The value of Renewable Identification Numbers, or RINs, for ethanol in the U.S. is boosting the gasoline-Brent crude crack spread, Bank of America Corp. analysts said in a report.
The crack spread has more than tripled this year to $14.88 dollars and is at seasonal highs in part because the value of RINs has surged to 90 cents from 7 cents on Jan. 1, according to the report.
“RINs prices have skyrocketed more than tenfold since the start of the year due to concerns of shortages,” Shin Kim, Sabine Schels and Francisco Blanch wrote in the report.
Each gallon of ethanol is assigned a tracking certificate to show compliance with a government mandate, known as the Renewable Fuels Standard, to blend 13.8 billion gallons of the biofuel into gasoline this year and 14.4 billion in 2014.
Corn-based ethanol RINs fell 3 cents to 90 cents yesterday while advanced RINs, which cover Brazilian sugarcane-based ethanol and biodiesel, slumped 2.5 cents to 97 cents, data compiled by Bloomberg show.
Ethanol production fell last year for the first time since 1996, according to the Renewable Fuels Association, as plants across the U.S. Midwest tempered output in the face of unprofitable returns because of record corn prices after the worst drought since the 1930s.
“More importantly, the U.S. is nearing the point where more ethanol use is being mandated than can be physically blended into gasoline, otherwise known as the blend wall,” the analysts wrote.
Ethanol is blended with the motor fuel in increments of as much as 10 percent.
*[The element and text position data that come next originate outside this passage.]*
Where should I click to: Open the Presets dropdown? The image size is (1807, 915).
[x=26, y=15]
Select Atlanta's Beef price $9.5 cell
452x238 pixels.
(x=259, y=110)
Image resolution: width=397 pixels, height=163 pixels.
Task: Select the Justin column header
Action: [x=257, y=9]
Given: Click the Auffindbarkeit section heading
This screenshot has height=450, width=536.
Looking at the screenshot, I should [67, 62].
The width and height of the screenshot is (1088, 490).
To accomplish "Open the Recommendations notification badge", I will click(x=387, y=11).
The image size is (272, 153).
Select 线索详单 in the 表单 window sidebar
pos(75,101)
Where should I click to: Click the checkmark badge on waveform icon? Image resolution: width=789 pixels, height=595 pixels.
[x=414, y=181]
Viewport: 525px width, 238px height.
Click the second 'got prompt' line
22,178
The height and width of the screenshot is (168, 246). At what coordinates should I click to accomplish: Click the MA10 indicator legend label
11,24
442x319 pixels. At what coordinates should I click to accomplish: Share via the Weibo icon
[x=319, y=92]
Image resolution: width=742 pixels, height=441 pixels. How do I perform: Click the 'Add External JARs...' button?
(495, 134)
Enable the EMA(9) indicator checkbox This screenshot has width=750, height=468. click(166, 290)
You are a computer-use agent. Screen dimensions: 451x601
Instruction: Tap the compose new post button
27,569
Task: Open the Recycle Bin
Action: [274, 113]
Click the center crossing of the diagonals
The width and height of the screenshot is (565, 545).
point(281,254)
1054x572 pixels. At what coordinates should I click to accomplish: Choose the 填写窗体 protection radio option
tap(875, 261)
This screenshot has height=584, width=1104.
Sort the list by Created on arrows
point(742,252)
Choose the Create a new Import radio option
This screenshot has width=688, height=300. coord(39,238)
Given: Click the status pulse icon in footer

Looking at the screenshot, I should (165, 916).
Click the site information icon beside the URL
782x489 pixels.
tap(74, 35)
While the U.S. Environmental Protection Agency has approved concentrations of as much as 15 percent in gasoline, petroleum industry advocates have said that more testing is needed.
“Currently, there is a physical limit to ethanol consumption, given the prevalence of E-10 gasoline,” they wrote. “At the same time, RFS volume blending requirements were originally based on overly optimistic gasoline consumption estimates.”